To run your Feature Processors on large data sets that require hardware more powerful than
what is locally available, you can decorate your code with the @remote
decorator to run your local Python code as a single or multi-node distributed SageMaker training
job. For more information on running your code as a SageMaker training job, see Run your local code as a SageMaker training job.
The following is a usage example of the @remote
decorator along with the
@feature_processor
decorator.
from sagemaker.remote_function.spark_config import SparkConfig
from sagemaker.remote_function import remote
from sagemaker.feature_store.feature_processor import CSVDataSource, feature_processor
CSV_DATA_SOURCE = CSVDataSource('s3://bucket/prefix-to-csv/')

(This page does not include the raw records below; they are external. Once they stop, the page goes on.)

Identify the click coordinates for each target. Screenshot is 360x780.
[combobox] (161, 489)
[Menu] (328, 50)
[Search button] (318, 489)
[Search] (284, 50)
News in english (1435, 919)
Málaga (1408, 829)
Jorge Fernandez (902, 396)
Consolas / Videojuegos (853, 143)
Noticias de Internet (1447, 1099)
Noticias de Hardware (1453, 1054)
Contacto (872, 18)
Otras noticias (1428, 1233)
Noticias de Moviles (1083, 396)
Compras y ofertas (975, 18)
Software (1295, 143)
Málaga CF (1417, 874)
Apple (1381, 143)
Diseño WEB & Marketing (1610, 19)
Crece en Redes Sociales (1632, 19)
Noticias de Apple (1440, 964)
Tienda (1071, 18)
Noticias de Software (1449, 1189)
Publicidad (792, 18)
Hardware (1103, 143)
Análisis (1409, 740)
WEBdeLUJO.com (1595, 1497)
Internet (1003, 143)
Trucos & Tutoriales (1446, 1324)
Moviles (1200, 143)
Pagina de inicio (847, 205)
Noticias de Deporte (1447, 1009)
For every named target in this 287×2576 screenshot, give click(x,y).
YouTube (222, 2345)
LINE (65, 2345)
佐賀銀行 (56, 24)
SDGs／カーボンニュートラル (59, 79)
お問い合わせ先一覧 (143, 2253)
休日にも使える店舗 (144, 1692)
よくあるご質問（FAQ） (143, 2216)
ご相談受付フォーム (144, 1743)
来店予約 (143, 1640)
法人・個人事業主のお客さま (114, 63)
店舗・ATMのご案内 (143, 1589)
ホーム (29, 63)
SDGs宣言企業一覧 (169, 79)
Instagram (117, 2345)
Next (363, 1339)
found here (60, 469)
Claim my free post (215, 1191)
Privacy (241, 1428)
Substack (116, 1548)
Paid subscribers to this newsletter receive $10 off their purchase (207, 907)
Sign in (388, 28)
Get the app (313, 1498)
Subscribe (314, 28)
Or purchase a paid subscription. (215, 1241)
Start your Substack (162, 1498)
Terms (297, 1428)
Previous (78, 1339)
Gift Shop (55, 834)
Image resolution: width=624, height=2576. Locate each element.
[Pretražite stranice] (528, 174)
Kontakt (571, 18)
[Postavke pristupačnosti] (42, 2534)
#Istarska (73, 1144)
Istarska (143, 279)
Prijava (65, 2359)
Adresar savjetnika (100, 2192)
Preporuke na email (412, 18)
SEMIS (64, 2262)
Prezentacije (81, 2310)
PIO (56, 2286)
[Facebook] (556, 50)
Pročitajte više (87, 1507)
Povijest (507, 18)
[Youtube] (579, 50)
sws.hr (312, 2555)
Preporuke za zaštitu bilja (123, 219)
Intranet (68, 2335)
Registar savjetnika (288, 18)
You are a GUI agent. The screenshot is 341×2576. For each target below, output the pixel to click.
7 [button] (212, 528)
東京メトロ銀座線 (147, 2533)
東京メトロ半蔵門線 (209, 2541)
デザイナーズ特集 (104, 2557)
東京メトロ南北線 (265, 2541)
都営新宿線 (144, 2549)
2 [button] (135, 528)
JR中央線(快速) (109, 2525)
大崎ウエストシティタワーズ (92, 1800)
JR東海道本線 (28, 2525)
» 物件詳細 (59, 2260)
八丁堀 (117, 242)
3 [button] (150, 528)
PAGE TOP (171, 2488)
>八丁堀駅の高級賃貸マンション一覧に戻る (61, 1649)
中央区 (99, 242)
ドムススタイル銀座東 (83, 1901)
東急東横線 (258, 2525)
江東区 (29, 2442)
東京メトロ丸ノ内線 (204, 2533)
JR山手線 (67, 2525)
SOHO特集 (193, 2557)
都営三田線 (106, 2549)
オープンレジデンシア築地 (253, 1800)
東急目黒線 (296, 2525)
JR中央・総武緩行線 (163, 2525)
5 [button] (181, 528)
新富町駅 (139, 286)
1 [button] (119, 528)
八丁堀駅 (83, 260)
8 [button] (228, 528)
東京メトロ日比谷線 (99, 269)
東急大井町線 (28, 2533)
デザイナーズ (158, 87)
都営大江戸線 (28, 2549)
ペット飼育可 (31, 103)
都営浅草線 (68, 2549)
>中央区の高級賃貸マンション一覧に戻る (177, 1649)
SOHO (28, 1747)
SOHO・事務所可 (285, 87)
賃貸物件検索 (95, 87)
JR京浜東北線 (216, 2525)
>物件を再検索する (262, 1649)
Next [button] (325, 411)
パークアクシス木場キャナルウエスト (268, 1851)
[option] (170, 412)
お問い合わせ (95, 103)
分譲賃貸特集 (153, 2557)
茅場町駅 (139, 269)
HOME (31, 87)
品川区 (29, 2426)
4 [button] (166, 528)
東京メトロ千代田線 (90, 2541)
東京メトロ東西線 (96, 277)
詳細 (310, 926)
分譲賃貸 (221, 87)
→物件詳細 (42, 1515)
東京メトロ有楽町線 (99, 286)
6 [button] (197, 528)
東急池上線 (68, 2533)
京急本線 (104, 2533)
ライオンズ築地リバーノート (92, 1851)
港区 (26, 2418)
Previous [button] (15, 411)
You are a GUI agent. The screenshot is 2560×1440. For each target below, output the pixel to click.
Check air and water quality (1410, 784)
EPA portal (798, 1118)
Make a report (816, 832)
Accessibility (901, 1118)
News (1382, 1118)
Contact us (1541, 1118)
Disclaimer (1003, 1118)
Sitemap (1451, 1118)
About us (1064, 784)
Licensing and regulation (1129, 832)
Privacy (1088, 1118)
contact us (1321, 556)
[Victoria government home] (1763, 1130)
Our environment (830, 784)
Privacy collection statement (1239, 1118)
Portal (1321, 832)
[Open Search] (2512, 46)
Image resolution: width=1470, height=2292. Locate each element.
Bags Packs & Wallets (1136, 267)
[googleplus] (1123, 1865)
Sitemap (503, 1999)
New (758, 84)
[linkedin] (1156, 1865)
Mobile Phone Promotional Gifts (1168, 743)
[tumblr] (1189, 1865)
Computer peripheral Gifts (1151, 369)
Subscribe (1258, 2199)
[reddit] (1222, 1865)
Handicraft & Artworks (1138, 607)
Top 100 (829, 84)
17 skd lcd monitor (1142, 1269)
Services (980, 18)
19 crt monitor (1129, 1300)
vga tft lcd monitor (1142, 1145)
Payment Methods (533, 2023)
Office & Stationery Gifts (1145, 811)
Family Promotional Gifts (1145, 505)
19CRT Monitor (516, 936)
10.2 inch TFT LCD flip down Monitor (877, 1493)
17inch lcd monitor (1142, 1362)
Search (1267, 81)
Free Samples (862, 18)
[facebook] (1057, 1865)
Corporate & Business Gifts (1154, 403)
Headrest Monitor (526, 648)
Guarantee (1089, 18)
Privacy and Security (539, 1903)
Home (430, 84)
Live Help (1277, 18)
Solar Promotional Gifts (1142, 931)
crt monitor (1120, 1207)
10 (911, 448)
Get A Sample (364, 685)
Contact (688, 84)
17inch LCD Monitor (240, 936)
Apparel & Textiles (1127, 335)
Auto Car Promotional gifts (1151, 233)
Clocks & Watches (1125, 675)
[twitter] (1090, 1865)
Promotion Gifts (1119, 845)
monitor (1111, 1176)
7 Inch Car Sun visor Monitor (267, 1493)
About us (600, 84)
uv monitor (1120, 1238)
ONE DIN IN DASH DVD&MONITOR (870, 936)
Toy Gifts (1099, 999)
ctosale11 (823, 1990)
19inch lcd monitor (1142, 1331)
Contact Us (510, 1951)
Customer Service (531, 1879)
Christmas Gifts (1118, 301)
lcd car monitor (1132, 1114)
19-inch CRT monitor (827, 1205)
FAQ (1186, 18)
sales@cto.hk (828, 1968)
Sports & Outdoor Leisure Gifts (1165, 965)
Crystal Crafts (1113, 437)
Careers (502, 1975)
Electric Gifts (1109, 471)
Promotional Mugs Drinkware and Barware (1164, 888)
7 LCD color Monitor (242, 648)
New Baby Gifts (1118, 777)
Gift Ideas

OUTPUT_FG = 'arn:aws:sagemaker:us-east-1:123456789012:feature-group/feature-group'
@remote(
spark_config=SparkConfig(),
instance_type="ml.m5.2xlarge",
dependencies="/local/requirements.txt"
)
@feature_processor(
inputs=[CSV_DATA_SOURCE],
output=OUTPUT_FG,
)
def transform(csv_input_df):
return csv_input_df
transform()
The spark_config
parameter indicates that the remote job runs as a Spark
application. The SparkConfig
instance can be used to configure the Spark
Configuration and provide additional dependencies to the Spark application such as Python
files, JARs, and files.
For faster iterations when developing your feature processing code, you can specify the
keep_alive_period_in_seconds
argument in the @remote
decorator
to retain configured resources in a warm pool for subsequent training jobs. For more
information on warm pools, see KeepAlivePeriodInSeconds
in the API Reference guide.
The following code is an example of local requirements.txt:
sagemaker>=2.167.0
This will install the corresponding SageMaker SDK version in remote job which is required for
executing the method annotated by @feature-processor
.